Reproduza todos os itens abaixo, trocando "Where should I click to" por "Where do I click to" e mantendo o resto igual.

(Linhas de um conjunto de dados)
■ ■ ■ ■ ■ ■ ■

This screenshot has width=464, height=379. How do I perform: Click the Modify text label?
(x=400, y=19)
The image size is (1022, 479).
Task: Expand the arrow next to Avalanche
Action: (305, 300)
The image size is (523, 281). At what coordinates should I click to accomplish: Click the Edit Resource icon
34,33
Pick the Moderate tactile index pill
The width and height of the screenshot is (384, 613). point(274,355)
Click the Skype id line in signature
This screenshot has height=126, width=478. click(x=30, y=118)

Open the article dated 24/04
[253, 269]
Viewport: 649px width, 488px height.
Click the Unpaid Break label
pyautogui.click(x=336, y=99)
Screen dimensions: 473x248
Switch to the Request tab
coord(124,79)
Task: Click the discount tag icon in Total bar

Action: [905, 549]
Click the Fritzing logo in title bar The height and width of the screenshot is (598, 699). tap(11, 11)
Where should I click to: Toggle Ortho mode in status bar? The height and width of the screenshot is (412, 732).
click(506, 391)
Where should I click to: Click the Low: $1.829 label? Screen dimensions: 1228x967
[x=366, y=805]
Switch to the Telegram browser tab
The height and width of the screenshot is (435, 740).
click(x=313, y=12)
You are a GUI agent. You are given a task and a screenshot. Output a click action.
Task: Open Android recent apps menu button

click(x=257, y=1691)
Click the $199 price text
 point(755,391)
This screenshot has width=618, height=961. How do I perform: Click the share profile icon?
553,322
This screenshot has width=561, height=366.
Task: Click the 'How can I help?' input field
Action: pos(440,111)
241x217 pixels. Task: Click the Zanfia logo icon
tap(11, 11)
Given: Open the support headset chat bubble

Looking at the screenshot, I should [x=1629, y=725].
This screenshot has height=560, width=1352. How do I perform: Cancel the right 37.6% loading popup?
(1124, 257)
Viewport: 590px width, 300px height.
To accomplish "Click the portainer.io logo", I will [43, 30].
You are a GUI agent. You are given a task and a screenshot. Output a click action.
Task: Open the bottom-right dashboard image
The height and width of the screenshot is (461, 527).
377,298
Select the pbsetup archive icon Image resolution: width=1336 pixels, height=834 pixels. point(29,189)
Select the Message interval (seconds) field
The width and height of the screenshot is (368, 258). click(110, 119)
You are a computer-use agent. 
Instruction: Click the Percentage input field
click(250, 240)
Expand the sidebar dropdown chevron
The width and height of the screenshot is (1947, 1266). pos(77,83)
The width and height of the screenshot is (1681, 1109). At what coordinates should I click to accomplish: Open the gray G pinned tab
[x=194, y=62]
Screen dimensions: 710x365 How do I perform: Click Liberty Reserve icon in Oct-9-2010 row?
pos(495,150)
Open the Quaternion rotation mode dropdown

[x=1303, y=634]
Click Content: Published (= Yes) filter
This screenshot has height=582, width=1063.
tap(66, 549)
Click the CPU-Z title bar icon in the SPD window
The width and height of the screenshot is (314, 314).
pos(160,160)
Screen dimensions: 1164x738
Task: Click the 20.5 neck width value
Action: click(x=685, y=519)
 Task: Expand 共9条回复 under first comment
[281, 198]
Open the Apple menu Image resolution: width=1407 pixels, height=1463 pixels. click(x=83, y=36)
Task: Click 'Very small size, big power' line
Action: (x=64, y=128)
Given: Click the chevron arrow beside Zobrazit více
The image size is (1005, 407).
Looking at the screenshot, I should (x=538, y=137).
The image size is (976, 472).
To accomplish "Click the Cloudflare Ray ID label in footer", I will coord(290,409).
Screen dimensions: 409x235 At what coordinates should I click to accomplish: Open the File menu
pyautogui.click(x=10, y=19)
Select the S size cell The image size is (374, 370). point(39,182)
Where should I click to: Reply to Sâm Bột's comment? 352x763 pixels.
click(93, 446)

■ ■ ■ ■ ■ ■ ■

**RESULTADO DA TAREFA:**
This screenshot has width=464, height=379. How do I perform: Click the Modify text label?
(x=400, y=19)
The image size is (1022, 479).
Task: Expand the arrow next to Avalanche
Action: (305, 300)
The image size is (523, 281). At what coordinates should I click to accomplish: Click the Edit Resource icon
34,33
Pick the Moderate tactile index pill
The width and height of the screenshot is (384, 613). point(274,355)
Click the Skype id line in signature
This screenshot has height=126, width=478. click(x=30, y=118)

Open the article dated 24/04
[253, 269]
Viewport: 649px width, 488px height.
Click the Unpaid Break label
pyautogui.click(x=336, y=99)
Screen dimensions: 473x248
Switch to the Request tab
coord(124,79)
Task: Click the discount tag icon in Total bar

Action: [905, 549]
Click the Fritzing logo in title bar The height and width of the screenshot is (598, 699). tap(11, 11)
Where do I click to: Toggle Ortho mode in status bar? The height and width of the screenshot is (412, 732).
click(506, 391)
Where do I click to: Click the Low: $1.829 label? Screen dimensions: 1228x967
[x=366, y=805]
Switch to the Telegram browser tab
The height and width of the screenshot is (435, 740).
click(x=313, y=12)
You are a GUI agent. You are given a task and a screenshot. Output a click action.
Task: Open Android recent apps menu button

click(x=257, y=1691)
Click the $199 price text
 point(755,391)
This screenshot has width=618, height=961. How do I perform: Click the share profile icon?
553,322
This screenshot has width=561, height=366.
Task: Click the 'How can I help?' input field
Action: pos(440,111)
241x217 pixels. Task: Click the Zanfia logo icon
tap(11, 11)
Given: Open the support headset chat bubble

Looking at the screenshot, I should [x=1629, y=725].
This screenshot has height=560, width=1352. How do I perform: Cancel the right 37.6% loading popup?
(1124, 257)
Viewport: 590px width, 300px height.
To accomplish "Click the portainer.io logo", I will [43, 30].
You are a GUI agent. You are given a task and a screenshot. Output a click action.
Task: Open the bottom-right dashboard image
The height and width of the screenshot is (461, 527).
377,298
Select the pbsetup archive icon Image resolution: width=1336 pixels, height=834 pixels. point(29,189)
Select the Message interval (seconds) field
The width and height of the screenshot is (368, 258). click(110, 119)
You are a computer-use agent. 
Instruction: Click the Percentage input field
click(250, 240)
Expand the sidebar dropdown chevron
The width and height of the screenshot is (1947, 1266). pos(77,83)
The width and height of the screenshot is (1681, 1109). At what coordinates should I click to accomplish: Open the gray G pinned tab
[x=194, y=62]
Screen dimensions: 710x365 How do I perform: Click Liberty Reserve icon in Oct-9-2010 row?
pos(495,150)
Open the Quaternion rotation mode dropdown

[x=1303, y=634]
Click Content: Published (= Yes) filter
This screenshot has height=582, width=1063.
tap(66, 549)
Click the CPU-Z title bar icon in the SPD window
The width and height of the screenshot is (314, 314).
pos(160,160)
Screen dimensions: 1164x738
Task: Click the 20.5 neck width value
Action: click(x=685, y=519)
 Task: Expand 共9条回复 under first comment
[281, 198]
Open the Apple menu Image resolution: width=1407 pixels, height=1463 pixels. click(x=83, y=36)
Task: Click 'Very small size, big power' line
Action: (x=64, y=128)
Given: Click the chevron arrow beside Zobrazit více
The image size is (1005, 407).
Looking at the screenshot, I should (x=538, y=137).
The image size is (976, 472).
To accomplish "Click the Cloudflare Ray ID label in footer", I will coord(290,409).
Screen dimensions: 409x235 At what coordinates should I click to accomplish: Open the File menu
pyautogui.click(x=10, y=19)
Select the S size cell The image size is (374, 370). point(39,182)
Where do I click to: Reply to Sâm Bột's comment? 352x763 pixels.
click(93, 446)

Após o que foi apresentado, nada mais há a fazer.